THE PROBLEM: Please copy out, word for word, the lines of the records from the line containing "The image size" through the end of the records, leaving the pictures out of your answer.

________________________

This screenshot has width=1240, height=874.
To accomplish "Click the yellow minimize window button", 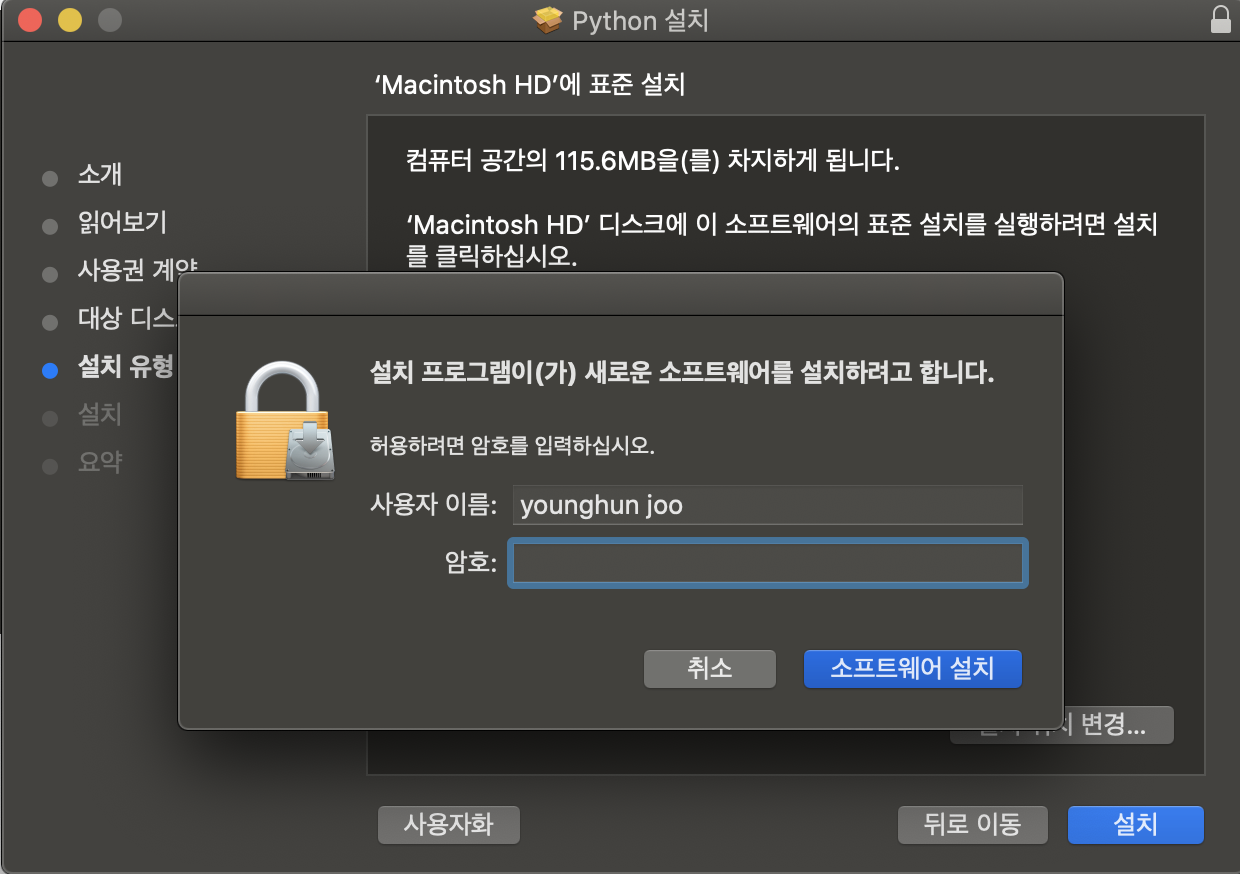I will pyautogui.click(x=70, y=19).
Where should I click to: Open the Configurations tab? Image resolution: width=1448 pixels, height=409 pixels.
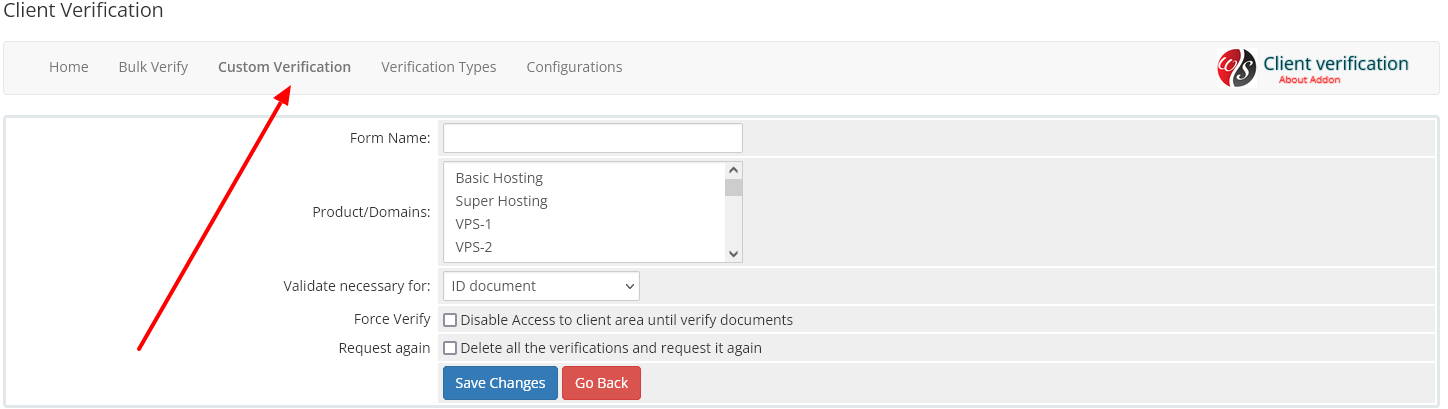574,67
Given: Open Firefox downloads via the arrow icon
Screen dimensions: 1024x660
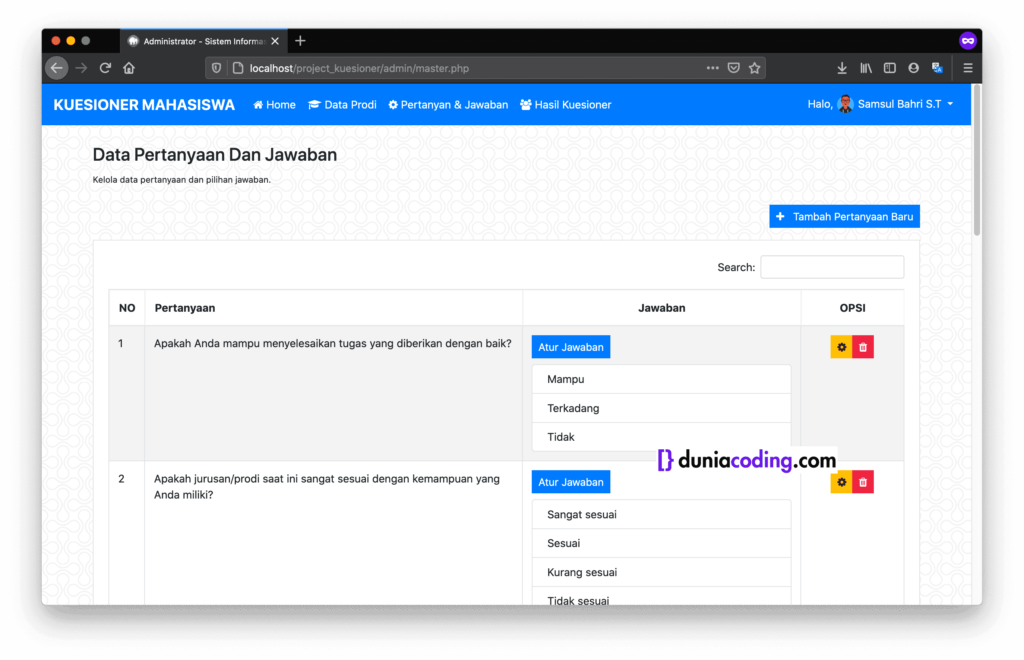Looking at the screenshot, I should click(841, 68).
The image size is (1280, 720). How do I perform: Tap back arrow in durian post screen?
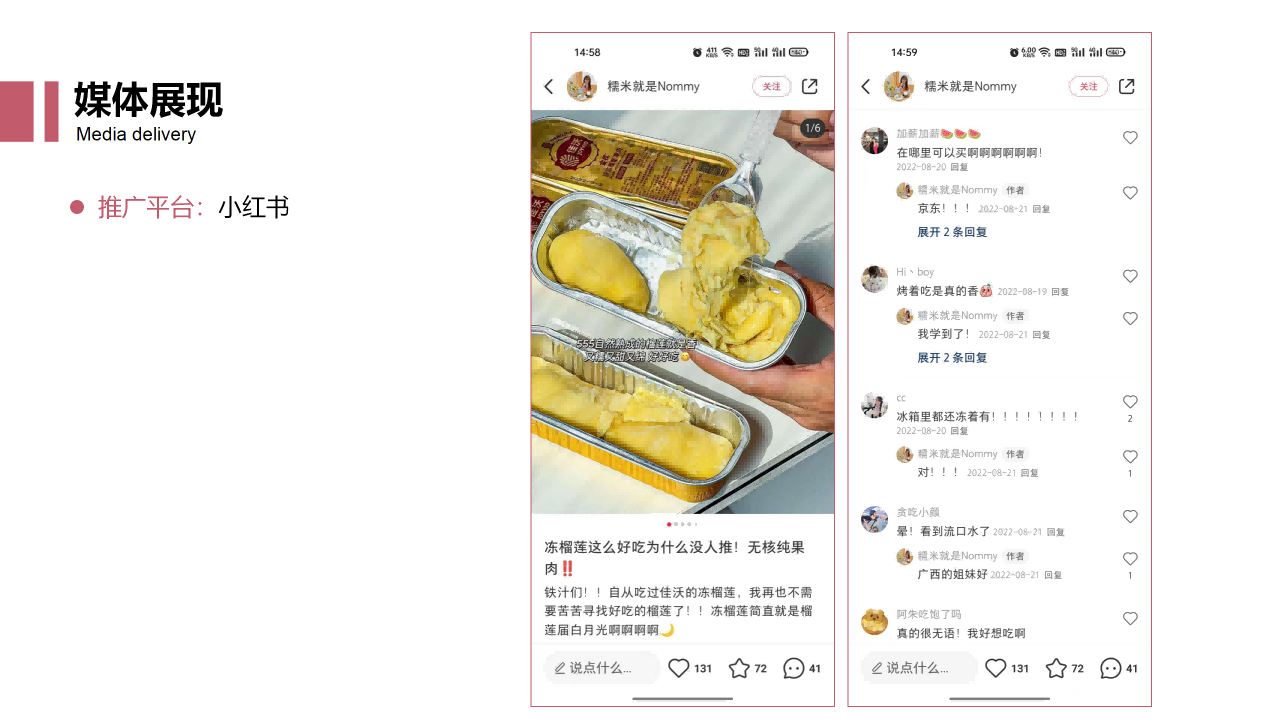click(x=548, y=87)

________________________

RESPONSE TO THE TASK:
The image size is (1280, 720). How do I perform: Tap back arrow in durian post screen?
click(x=548, y=87)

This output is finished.